改めて頭の中を整理するために姉さんに確認を取る。
「えっとまず、本当の高遠瑞穂は自殺して亡くなっているだよね」
「正確に言うと高遠瑞穂似の人物ね。調べたら
これはネットで手に入れた情報でまだ裏付けは取れていないがほぼ間違いないとの事だった。

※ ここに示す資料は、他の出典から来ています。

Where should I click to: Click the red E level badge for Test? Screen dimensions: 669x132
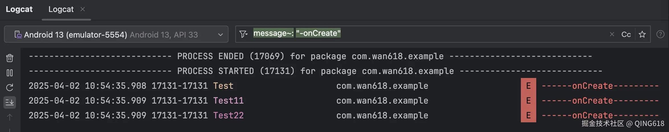click(529, 85)
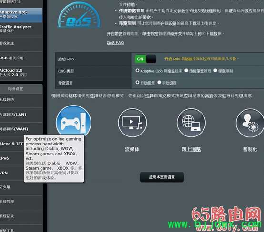Open 外部网络(WAN) settings menu

point(21,129)
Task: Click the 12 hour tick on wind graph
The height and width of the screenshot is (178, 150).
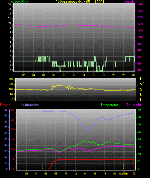Action: tap(74, 75)
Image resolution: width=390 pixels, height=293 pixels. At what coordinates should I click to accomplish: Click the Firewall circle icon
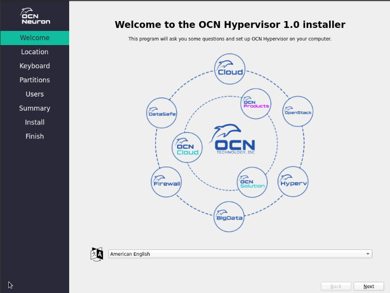pos(166,182)
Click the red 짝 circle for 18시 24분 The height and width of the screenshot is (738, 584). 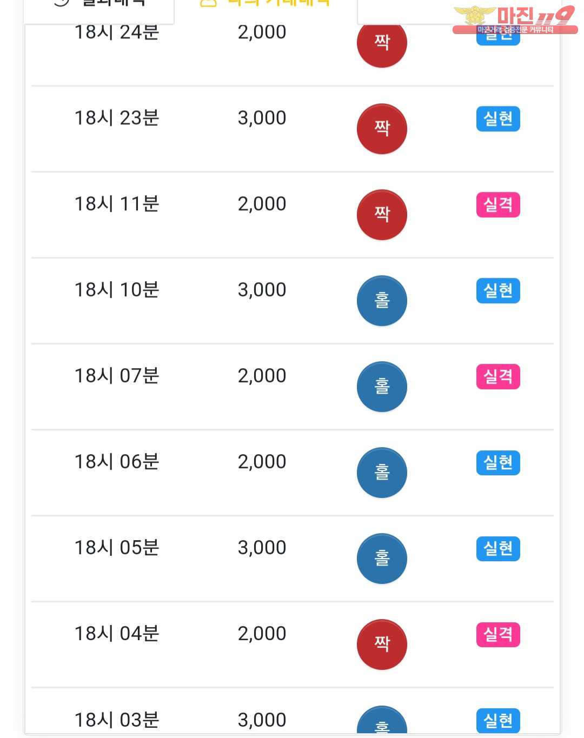coord(382,43)
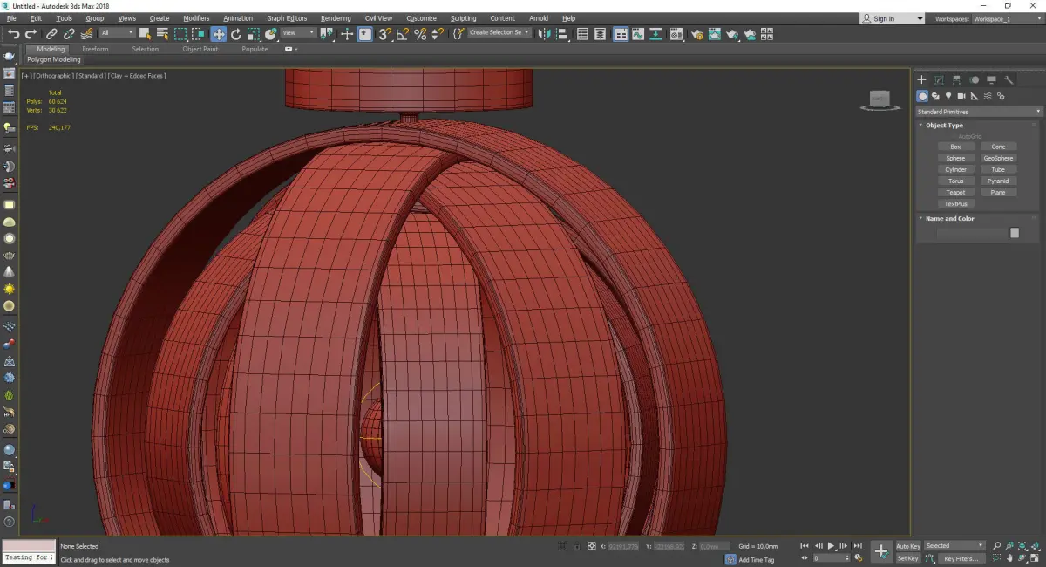Collapse the Object Type rollout
1046x567 pixels.
[943, 126]
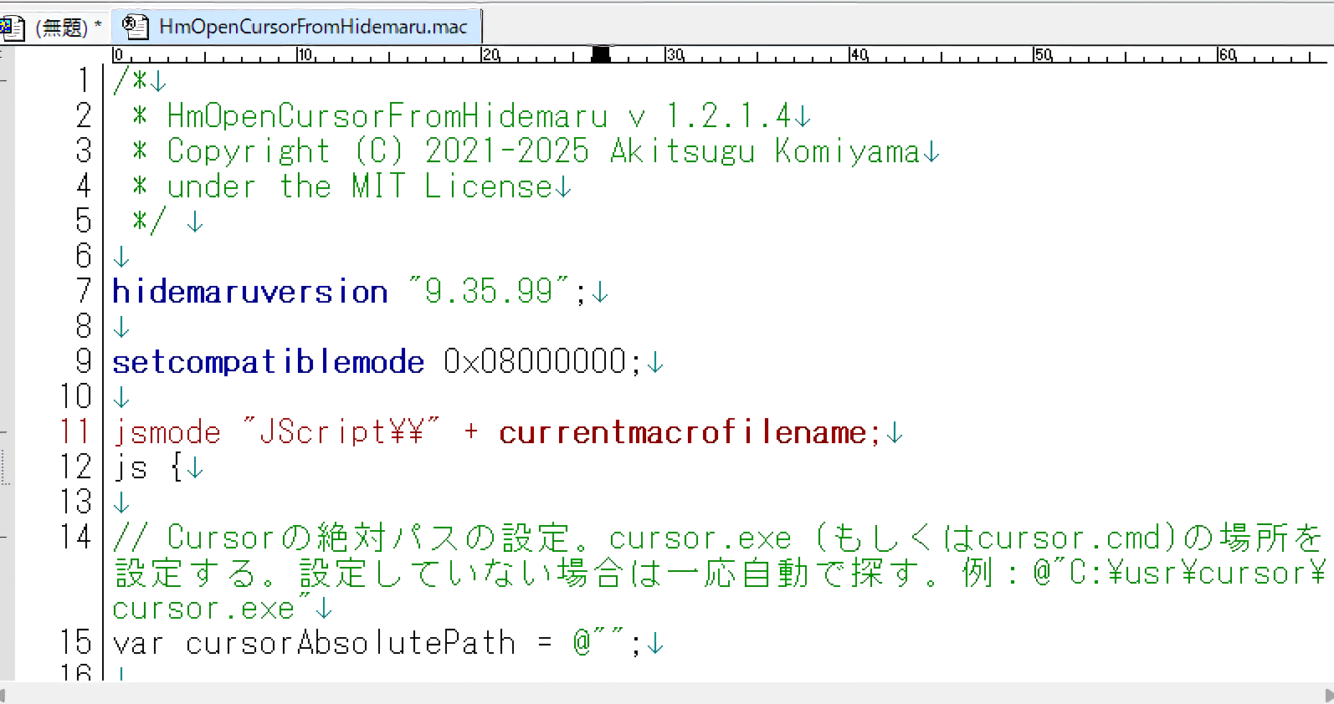Click the horizontal scrollbar right arrow

pos(1327,695)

「肝心の高遠瑞穂はその親類に当たるんじゃないかってことだよね」
「ええ、これは推測だけどね。いちばんの可能性的には双子だけど柏木の反応を見る限りそれはないはずよ。そうなると姉か妹ならメイクとかで本人に近づけることは可能だと思う」
姉さん的には仮に双子がいたとしたら関わり合いのあった柏木先輩が知らないはずが無い、そうなると見せた写真の人物が自殺していないもうひとりの双子の存在だと気付くだろうとの事。
「つまり何らかの事情で姉に成りすまして僕に近づいた。でも僕が目的なら姉に成り済ます必要はないから、高遠瑞穂の標的はあくまで柏木先輩ってことだよね」
「あんな男に敬称は必要はないわよ。って、話が逸れたわね。さすがに情報が少なすぎて推測の域を出ないのだけど、考えられる理由としては自殺の原因が柏木にあってその復讐ってのが妥当な線かしら」
姉さんがあくまで推論のひとつを提示する。
「うーん、やっぱり復讐は違うと思うよ。さっきも言ったけど歌詞に悪意は感じられないんだよ、あるのは狂しいまでに求め続ける乾きだよ」
「ごめん、さっきもそう言っていたわね……どうも今の私は悪い方に物事をとらえがちなのかもしれないわね」
「それは多分僕を守ろうとしてくれてるからでしょう。ありがとう姉さん」
いつも守られてばかりで不甲斐ないけど感謝の気持ちだけはちゃんと伝えたかった。
「ありがとう悠貴。でも貴方は気付いていないかもしれないけど、私だって悠貴には沢山救われているのよ。だがら私には悠貴が必要なのよ、貴方がいない世界なんて考えもつかないわ」
そう言ってじっと僕の目を見つめる姉さん。
なんだか照れ臭くなって僕は目を逸らす。
「フッフ、さっきの借りはこれで返したわね。一応明日も高遠について調べてから放課後迎えに行くわね」
さっきの意味が分からないが勝ち誇った顔をする姉さん。でも不思議と悔しくはなかった。
「うん、分かった。それじゃあ僕はそろそろ曲の仕上げに掛かるよ」
「その前にお風呂に入っときなさい、集中すると入るの忘れるでしょう」
「うん、面倒くさいけどそうするよ」
「あら、そんなに面倒なら私が洗ってあげるわよ。昔みたいに一緒に入りましょうか」
「なっ、何言ってるのさ姉さん。そんな事できるわけ無いだろう。ちゃんと入ってくるから」
僕は慌てて浴室に向かった。
僕を見送る姉さんが再び勝ち誇った顔をしているのが想像できてしまった。